BEGIN Data provided
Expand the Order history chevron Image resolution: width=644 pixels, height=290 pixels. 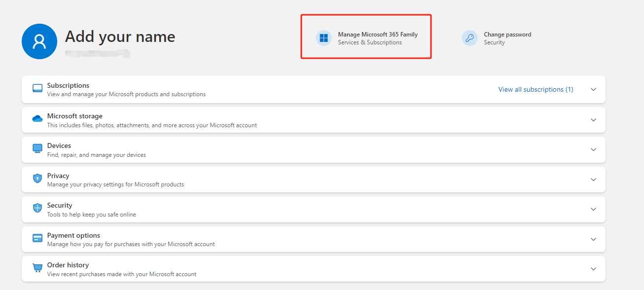pos(593,269)
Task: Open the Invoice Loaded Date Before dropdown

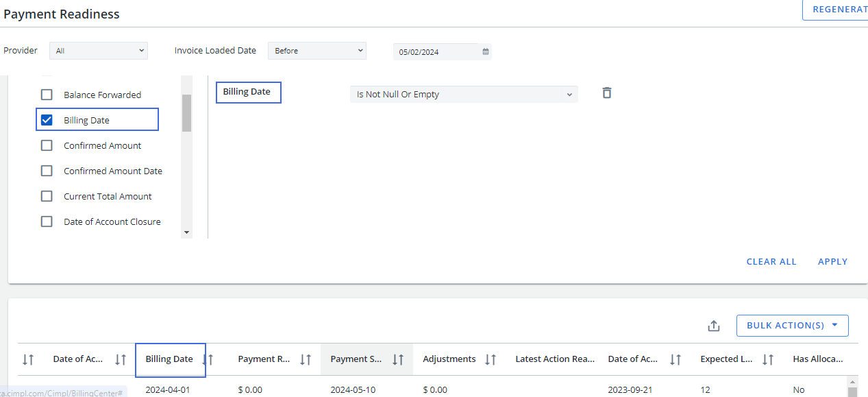Action: pos(317,51)
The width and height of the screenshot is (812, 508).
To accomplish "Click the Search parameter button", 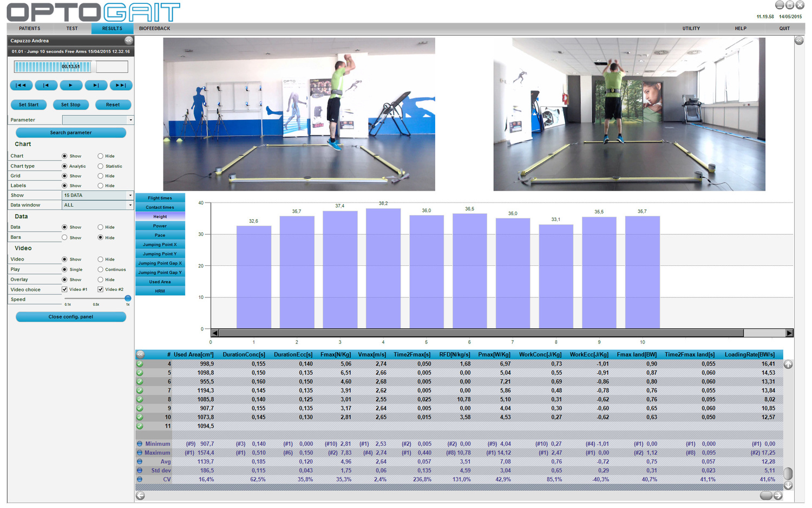I will (71, 133).
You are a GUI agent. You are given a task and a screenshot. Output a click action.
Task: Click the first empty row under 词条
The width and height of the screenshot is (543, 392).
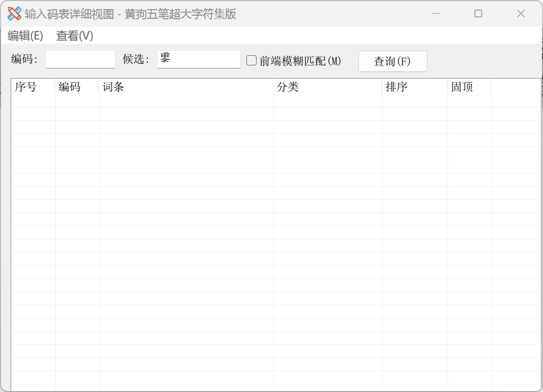coord(186,101)
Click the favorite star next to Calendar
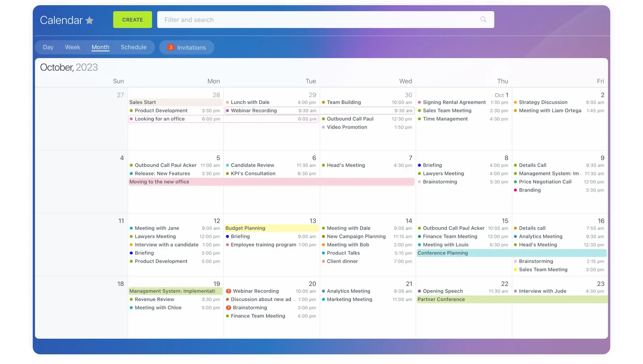This screenshot has height=364, width=643. [x=90, y=20]
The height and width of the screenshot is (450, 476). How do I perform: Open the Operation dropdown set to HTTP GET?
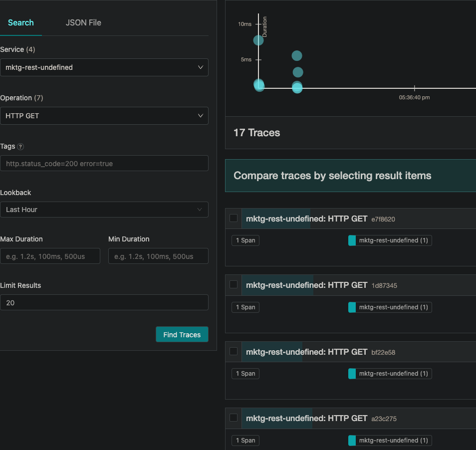(104, 115)
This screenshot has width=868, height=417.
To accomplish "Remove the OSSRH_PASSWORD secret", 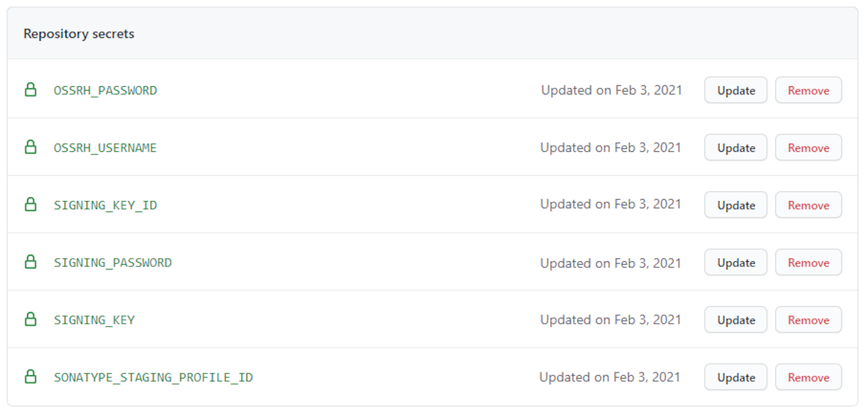I will pyautogui.click(x=808, y=91).
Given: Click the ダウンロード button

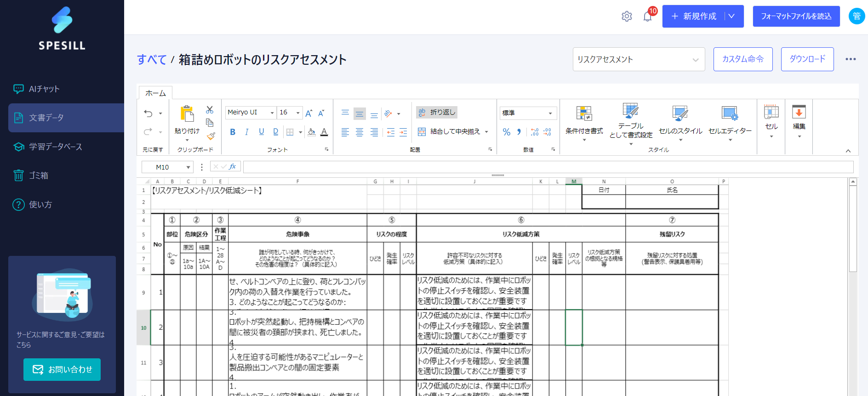Looking at the screenshot, I should 807,59.
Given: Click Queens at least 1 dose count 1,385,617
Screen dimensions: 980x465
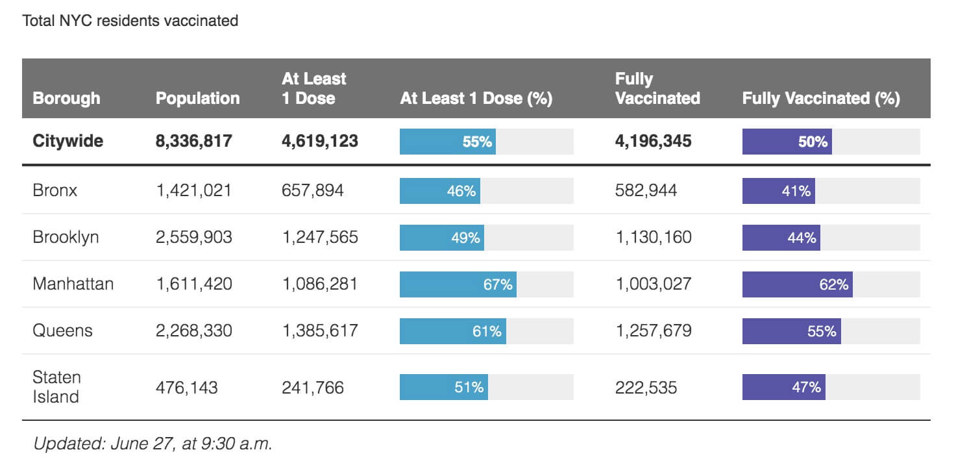Looking at the screenshot, I should click(x=319, y=331).
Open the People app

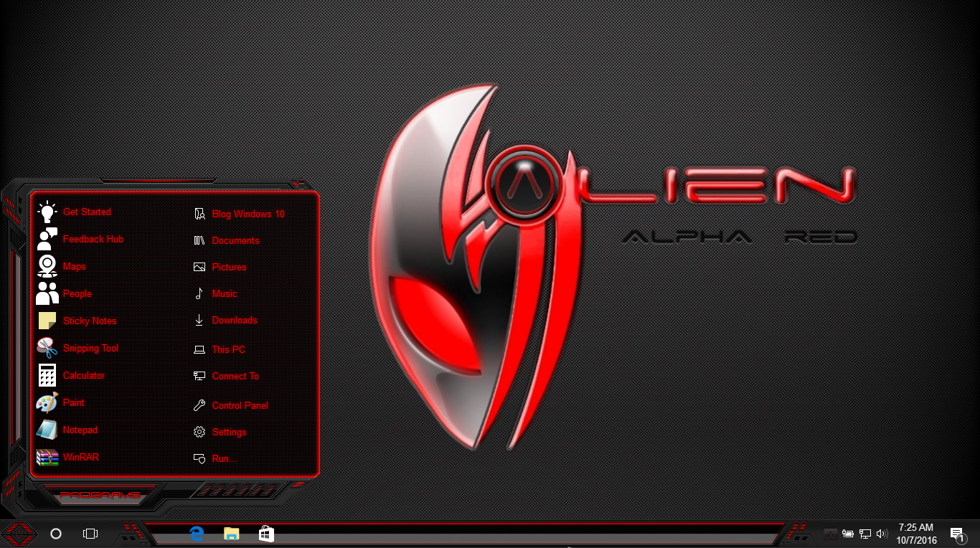[x=77, y=293]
END Data provided
■ What you have to do ■
Word for word, set down the lines from the line with "Given: Click the ダウンロード button" through the last line of the entries, and nothing else; the pictures stay out.

■ Task solution ■
Given: Click the ダウンロード button

Looking at the screenshot, I should 807,59.
Given: Click Queens at least 1 dose count 1,385,617
Screen dimensions: 980x465
Looking at the screenshot, I should click(x=319, y=331).
Open the People app

[x=77, y=293]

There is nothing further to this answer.